[Collected data entries]
*** Block opens ***
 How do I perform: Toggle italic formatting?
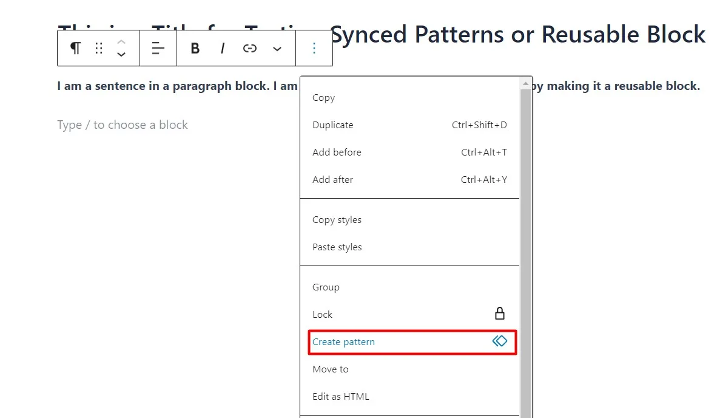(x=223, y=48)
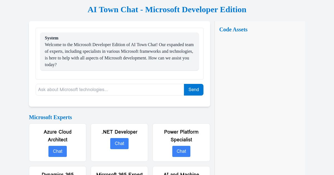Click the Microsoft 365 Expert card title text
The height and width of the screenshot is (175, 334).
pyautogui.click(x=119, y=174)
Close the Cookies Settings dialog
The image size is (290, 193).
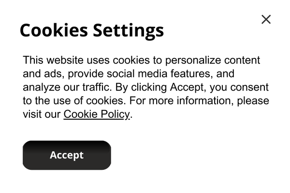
*** Block closes ***
*** Block opens ***
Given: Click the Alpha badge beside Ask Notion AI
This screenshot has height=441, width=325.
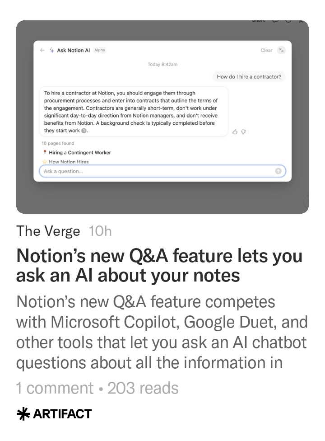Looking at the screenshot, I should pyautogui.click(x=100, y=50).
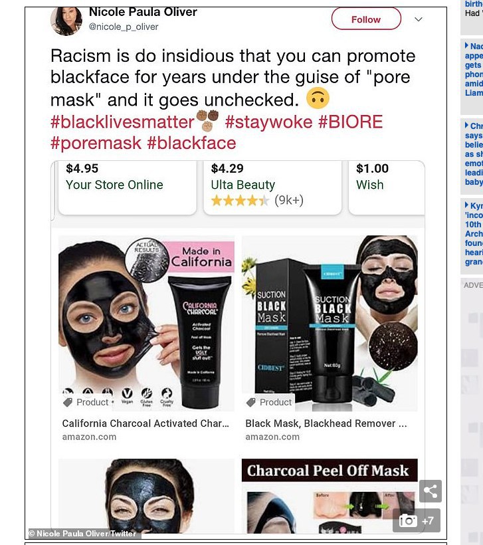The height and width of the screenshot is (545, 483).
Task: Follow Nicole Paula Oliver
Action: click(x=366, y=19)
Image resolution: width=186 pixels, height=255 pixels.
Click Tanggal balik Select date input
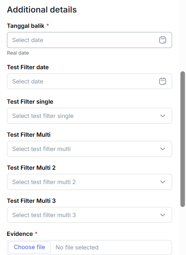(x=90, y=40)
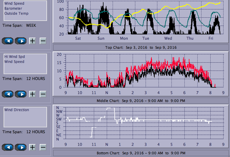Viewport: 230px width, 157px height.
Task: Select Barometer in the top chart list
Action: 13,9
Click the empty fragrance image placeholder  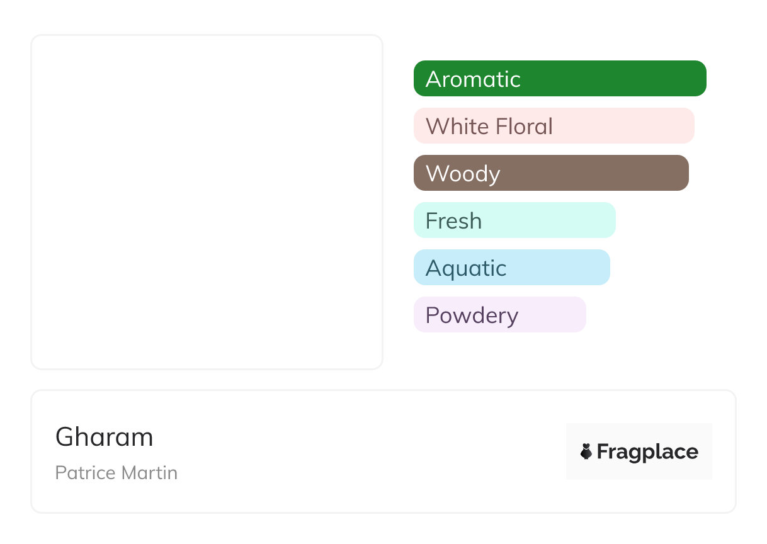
*** Block closes ***
Exercise description:
All lines above from the one containing "Click Tanggal balik Select date input" up to and including the one containing "Click the empty fragrance image placeholder" are to be set down exactly, and nothing else. Leave images out.

Answer to this problem:
Click Tanggal balik Select date input
(x=90, y=40)
Viewport: 230px width, 157px height.
Task: Select Barometer in the top chart list
Action: 13,9
Click the empty fragrance image placeholder  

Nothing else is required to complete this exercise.